BEGIN Dataset records

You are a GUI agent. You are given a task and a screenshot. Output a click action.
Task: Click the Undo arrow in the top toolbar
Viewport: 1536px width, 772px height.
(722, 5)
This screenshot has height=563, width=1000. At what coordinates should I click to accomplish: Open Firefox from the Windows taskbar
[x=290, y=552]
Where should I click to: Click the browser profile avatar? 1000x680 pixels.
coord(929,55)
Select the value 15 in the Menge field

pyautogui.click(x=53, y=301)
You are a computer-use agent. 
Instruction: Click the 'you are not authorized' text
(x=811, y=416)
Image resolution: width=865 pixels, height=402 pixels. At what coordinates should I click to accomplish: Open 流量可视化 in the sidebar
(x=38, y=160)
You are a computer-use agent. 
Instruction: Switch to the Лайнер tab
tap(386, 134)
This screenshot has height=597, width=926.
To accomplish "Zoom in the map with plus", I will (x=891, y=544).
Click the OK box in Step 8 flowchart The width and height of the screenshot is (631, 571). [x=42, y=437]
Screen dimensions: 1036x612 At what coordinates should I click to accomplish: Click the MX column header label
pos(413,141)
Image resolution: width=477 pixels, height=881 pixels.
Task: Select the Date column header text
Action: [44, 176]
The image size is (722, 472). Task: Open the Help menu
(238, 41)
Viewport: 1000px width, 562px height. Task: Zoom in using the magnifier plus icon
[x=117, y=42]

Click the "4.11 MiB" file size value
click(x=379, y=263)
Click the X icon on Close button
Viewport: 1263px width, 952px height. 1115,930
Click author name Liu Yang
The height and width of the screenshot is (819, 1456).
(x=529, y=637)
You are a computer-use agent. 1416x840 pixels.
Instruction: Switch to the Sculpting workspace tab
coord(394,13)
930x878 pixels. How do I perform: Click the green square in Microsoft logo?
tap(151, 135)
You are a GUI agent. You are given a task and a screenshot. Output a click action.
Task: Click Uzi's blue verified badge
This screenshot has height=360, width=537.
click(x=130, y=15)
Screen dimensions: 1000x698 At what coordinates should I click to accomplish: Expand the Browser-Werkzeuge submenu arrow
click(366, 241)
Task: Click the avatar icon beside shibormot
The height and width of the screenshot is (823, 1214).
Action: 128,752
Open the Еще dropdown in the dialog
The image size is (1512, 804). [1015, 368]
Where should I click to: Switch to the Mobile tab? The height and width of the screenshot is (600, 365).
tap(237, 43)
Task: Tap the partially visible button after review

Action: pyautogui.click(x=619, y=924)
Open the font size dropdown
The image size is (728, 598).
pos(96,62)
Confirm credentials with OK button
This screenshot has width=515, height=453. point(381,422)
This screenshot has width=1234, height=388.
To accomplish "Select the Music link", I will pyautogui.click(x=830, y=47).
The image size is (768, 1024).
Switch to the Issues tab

END Dataset records

** Aim of the exercise **
Retype each line above with no alterations.

** Answer to this exercise **
You are a GUI agent. You are given a task and a screenshot. Output a click action.
Task: Click the Undo arrow in the top toolbar
Viewport: 1536px width, 772px height.
(722, 5)
This screenshot has height=563, width=1000. At what coordinates should I click to accomplish: Open Firefox from the Windows taskbar
[x=290, y=552]
Where should I click to: Click the browser profile avatar? 1000x680 pixels.
coord(929,55)
Select the value 15 in the Menge field

pyautogui.click(x=53, y=301)
You are a computer-use agent. 
Instruction: Click the 'you are not authorized' text
(x=811, y=416)
Image resolution: width=865 pixels, height=402 pixels. At what coordinates should I click to accomplish: Open 流量可视化 in the sidebar
(x=38, y=160)
You are a computer-use agent. 
Instruction: Switch to the Лайнер tab
tap(386, 134)
This screenshot has height=597, width=926.
To accomplish "Zoom in the map with plus", I will (x=891, y=544).
Click the OK box in Step 8 flowchart The width and height of the screenshot is (631, 571). [x=42, y=437]
Screen dimensions: 1036x612 At what coordinates should I click to accomplish: Click the MX column header label
pos(413,141)
Image resolution: width=477 pixels, height=881 pixels.
Task: Select the Date column header text
Action: [44, 176]
The image size is (722, 472). Task: Open the Help menu
(238, 41)
Viewport: 1000px width, 562px height. Task: Zoom in using the magnifier plus icon
[x=117, y=42]

Click the "4.11 MiB" file size value
click(x=379, y=263)
Click the X icon on Close button
Viewport: 1263px width, 952px height. 1115,930
Click author name Liu Yang
The height and width of the screenshot is (819, 1456).
(x=529, y=637)
You are a computer-use agent. 1416x840 pixels.
Instruction: Switch to the Sculpting workspace tab
coord(394,13)
930x878 pixels. How do I perform: Click the green square in Microsoft logo?
tap(151, 135)
You are a GUI agent. You are given a task and a screenshot. Output a click action.
Task: Click Uzi's blue verified badge
This screenshot has height=360, width=537.
click(x=130, y=15)
Screen dimensions: 1000x698 At what coordinates should I click to accomplish: Expand the Browser-Werkzeuge submenu arrow
click(366, 241)
Task: Click the avatar icon beside shibormot
The height and width of the screenshot is (823, 1214).
Action: 128,752
Open the Еще dropdown in the dialog
The image size is (1512, 804). [1015, 368]
Where should I click to: Switch to the Mobile tab? The height and width of the screenshot is (600, 365).
tap(237, 43)
Task: Tap the partially visible button after review

Action: pyautogui.click(x=619, y=924)
Open the font size dropdown
The image size is (728, 598).
pos(96,62)
Confirm credentials with OK button
This screenshot has width=515, height=453. point(381,422)
This screenshot has width=1234, height=388.
To accomplish "Select the Music link", I will pyautogui.click(x=830, y=47).
The image size is (768, 1024).
Switch to the Issues tab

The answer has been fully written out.